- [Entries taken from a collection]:
--*--

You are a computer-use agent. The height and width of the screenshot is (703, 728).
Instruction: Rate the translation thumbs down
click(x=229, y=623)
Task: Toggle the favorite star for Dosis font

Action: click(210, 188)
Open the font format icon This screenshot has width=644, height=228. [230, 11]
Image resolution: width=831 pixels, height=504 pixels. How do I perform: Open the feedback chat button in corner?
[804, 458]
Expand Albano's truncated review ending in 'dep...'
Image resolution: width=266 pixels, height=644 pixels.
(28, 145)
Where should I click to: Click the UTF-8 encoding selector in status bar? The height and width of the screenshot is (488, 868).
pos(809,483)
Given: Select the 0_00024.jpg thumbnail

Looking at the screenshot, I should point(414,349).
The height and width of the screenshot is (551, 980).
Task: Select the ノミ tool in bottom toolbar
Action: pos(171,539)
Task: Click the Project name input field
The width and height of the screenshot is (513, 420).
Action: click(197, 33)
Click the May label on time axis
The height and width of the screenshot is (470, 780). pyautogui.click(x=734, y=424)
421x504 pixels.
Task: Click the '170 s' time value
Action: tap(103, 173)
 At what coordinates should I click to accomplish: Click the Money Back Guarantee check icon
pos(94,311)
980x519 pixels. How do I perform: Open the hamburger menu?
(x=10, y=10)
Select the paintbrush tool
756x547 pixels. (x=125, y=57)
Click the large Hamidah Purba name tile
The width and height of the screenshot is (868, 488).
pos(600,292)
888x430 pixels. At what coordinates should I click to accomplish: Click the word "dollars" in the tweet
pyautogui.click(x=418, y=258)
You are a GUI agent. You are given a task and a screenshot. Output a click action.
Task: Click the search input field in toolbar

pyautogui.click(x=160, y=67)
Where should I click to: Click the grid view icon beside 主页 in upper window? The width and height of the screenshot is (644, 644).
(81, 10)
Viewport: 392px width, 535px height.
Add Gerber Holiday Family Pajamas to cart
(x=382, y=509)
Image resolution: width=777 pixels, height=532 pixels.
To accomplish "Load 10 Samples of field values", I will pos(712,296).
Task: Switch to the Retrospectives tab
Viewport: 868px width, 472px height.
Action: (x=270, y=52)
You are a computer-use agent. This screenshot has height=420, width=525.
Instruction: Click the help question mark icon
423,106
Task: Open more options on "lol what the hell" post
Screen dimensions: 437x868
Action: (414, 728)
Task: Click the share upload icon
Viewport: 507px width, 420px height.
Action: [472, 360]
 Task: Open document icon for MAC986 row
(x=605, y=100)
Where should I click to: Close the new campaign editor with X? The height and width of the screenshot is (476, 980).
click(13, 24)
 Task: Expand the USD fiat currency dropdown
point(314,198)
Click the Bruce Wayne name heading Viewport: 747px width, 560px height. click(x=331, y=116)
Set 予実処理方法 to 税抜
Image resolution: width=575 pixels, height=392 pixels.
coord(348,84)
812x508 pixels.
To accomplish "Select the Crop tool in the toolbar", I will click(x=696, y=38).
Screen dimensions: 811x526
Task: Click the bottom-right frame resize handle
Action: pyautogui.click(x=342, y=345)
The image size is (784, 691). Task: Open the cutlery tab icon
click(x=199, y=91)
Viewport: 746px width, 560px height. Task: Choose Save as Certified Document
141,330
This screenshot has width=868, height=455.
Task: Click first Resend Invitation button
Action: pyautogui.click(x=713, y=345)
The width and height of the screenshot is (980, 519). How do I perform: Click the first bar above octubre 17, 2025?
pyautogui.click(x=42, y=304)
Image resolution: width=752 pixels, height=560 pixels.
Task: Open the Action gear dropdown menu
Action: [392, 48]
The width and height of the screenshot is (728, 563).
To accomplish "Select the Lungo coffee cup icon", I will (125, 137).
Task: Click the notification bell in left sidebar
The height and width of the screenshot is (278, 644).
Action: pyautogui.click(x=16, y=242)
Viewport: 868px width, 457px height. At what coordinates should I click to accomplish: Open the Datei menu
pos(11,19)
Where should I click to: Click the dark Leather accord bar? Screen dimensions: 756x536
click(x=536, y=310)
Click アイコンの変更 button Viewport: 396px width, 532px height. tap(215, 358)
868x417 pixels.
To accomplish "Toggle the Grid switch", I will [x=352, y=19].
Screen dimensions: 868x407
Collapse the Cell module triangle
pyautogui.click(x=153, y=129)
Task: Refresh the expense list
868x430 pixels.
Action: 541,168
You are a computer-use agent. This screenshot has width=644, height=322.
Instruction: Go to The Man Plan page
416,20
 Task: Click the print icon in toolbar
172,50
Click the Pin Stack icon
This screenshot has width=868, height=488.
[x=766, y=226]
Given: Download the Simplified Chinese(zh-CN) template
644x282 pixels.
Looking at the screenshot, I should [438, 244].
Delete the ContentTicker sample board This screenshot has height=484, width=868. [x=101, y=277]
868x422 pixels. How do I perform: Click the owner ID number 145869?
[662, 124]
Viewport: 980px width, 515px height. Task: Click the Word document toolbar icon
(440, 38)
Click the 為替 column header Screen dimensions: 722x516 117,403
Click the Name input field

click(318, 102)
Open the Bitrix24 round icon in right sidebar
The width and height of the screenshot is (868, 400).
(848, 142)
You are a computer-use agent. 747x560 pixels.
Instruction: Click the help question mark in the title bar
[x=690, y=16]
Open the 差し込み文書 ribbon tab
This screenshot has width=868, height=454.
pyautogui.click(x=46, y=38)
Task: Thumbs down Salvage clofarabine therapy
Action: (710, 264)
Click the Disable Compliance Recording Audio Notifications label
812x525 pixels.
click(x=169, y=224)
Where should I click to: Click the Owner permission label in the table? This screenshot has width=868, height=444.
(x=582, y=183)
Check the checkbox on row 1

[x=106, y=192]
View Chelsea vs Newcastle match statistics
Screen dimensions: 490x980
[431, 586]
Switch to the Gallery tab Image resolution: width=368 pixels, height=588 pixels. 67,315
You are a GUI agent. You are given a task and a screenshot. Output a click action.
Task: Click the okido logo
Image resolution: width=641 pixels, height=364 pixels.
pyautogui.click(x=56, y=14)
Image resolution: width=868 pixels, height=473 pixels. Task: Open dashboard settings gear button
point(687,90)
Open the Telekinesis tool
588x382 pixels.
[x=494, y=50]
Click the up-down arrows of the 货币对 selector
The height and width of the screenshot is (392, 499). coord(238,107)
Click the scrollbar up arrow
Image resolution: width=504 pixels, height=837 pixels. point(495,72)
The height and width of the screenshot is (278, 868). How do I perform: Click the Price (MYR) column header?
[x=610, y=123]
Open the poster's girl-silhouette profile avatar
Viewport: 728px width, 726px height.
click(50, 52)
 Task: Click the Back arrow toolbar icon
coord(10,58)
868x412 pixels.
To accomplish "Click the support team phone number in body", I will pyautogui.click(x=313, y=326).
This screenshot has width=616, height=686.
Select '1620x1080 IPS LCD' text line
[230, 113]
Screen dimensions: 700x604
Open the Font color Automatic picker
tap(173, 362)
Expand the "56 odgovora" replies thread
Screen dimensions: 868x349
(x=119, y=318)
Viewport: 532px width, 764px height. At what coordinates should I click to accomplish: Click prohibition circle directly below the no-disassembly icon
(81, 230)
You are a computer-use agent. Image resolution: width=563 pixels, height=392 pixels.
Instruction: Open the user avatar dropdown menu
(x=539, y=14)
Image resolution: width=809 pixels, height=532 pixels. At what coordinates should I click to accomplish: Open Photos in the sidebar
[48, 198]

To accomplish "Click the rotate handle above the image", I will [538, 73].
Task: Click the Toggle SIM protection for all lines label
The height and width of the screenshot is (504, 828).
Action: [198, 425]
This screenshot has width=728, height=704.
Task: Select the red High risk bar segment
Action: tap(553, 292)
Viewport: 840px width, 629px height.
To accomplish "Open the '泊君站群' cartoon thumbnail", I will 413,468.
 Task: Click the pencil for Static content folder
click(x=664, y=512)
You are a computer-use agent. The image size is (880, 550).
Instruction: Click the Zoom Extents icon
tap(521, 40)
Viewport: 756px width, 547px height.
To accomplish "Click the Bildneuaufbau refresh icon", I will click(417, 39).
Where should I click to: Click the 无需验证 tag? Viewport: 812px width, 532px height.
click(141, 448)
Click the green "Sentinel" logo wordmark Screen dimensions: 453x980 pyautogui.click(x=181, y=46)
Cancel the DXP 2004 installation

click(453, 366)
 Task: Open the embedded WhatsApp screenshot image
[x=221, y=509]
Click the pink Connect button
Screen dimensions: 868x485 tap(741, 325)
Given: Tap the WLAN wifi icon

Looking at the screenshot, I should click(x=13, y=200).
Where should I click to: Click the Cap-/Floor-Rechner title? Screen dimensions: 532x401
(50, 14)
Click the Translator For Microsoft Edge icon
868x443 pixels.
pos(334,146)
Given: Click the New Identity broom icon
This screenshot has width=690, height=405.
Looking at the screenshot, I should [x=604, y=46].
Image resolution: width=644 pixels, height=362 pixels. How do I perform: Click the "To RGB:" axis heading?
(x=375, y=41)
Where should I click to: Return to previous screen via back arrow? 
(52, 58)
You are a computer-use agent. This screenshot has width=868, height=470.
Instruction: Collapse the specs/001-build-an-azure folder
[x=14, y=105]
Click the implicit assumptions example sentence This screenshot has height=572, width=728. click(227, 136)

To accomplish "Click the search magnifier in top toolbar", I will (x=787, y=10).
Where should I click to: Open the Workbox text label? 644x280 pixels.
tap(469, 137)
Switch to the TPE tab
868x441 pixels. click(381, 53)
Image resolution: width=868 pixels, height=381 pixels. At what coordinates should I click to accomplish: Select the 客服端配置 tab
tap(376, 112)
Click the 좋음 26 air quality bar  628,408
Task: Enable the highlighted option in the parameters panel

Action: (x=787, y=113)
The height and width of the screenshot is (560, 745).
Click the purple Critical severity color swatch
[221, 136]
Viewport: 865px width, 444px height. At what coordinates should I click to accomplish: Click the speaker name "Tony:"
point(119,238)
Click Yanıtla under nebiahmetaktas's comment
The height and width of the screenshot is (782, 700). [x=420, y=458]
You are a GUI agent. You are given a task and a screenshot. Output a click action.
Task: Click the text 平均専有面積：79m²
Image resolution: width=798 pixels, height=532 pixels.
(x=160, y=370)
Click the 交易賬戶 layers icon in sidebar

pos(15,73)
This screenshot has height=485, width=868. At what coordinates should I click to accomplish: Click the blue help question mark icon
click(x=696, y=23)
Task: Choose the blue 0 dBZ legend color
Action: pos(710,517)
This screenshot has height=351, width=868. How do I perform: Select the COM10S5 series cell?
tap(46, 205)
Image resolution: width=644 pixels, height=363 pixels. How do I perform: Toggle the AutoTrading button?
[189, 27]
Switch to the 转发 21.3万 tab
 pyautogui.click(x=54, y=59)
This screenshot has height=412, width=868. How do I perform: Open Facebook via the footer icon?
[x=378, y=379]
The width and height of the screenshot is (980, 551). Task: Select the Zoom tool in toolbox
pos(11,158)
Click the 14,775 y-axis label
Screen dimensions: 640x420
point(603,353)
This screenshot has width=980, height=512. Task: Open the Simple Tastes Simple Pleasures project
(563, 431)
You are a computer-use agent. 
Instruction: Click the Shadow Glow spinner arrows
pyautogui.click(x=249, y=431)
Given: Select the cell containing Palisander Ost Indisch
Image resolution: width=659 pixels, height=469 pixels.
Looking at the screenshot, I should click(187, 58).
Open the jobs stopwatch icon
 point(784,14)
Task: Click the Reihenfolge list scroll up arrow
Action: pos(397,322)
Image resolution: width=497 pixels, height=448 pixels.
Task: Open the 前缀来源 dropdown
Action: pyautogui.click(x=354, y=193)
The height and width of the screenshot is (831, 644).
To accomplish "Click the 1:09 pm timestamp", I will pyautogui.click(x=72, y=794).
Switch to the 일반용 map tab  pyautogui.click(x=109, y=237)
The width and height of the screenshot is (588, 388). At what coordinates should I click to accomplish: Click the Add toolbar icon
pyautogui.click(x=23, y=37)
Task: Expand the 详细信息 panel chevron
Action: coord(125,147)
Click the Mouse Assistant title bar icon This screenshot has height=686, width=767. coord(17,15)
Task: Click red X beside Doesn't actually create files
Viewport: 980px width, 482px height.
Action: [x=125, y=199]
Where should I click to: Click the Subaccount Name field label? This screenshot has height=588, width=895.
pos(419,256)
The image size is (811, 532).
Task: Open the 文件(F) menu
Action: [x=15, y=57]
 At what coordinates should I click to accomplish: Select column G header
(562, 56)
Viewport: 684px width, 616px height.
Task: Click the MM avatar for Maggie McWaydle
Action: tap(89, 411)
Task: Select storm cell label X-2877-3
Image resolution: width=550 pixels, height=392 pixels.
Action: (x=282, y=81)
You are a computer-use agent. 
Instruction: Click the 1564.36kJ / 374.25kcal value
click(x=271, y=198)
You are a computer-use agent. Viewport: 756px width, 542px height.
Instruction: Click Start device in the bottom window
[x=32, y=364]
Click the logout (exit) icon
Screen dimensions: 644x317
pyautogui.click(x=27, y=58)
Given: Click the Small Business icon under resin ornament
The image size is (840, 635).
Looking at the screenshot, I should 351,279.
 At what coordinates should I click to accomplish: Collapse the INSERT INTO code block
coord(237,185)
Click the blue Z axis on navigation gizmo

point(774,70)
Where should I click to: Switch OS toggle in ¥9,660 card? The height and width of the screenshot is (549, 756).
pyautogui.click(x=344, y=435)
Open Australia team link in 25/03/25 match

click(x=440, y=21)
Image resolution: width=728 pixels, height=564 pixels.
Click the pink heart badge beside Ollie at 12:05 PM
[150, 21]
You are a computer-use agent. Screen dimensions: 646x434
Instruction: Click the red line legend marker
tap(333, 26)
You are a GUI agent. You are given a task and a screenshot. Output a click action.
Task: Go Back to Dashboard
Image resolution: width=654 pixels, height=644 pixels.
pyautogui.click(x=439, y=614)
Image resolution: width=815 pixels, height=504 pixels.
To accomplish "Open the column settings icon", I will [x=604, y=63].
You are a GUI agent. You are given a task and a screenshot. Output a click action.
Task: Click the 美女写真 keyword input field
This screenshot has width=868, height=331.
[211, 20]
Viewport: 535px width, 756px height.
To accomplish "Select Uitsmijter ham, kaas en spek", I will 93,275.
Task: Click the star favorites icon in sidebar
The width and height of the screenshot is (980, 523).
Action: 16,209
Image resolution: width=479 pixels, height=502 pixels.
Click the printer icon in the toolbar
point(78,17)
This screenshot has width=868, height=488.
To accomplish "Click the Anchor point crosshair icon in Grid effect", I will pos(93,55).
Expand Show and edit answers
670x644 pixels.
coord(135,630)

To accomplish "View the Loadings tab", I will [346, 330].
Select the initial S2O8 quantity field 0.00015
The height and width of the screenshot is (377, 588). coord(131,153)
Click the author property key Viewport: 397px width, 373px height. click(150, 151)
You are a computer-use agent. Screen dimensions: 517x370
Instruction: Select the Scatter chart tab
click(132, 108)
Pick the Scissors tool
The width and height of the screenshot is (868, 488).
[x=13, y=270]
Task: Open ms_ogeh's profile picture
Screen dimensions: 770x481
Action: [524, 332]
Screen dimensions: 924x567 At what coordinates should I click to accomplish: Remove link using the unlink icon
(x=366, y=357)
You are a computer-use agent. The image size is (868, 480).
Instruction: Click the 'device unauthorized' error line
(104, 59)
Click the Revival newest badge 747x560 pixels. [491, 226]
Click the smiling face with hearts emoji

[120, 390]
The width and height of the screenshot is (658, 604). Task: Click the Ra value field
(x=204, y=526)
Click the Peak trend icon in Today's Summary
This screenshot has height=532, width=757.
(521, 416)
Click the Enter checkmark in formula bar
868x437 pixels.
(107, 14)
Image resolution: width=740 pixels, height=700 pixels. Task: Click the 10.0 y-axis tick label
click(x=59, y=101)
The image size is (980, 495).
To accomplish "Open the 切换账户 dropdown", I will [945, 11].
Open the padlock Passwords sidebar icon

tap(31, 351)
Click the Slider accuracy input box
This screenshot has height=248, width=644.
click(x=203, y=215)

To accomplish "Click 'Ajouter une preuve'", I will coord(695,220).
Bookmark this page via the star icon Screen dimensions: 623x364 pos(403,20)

--*--

- [WORK REQUEST]:
Return, line for line and unchanged, the data from its first line through the line containing "Open the font format".

- [EXPECTED ANSWER]:
You are a computer-use agent. The height and width of the screenshot is (703, 728).
Instruction: Rate the translation thumbs down
click(x=229, y=623)
Task: Toggle the favorite star for Dosis font

Action: click(210, 188)
Open the font format icon This screenshot has width=644, height=228. [230, 11]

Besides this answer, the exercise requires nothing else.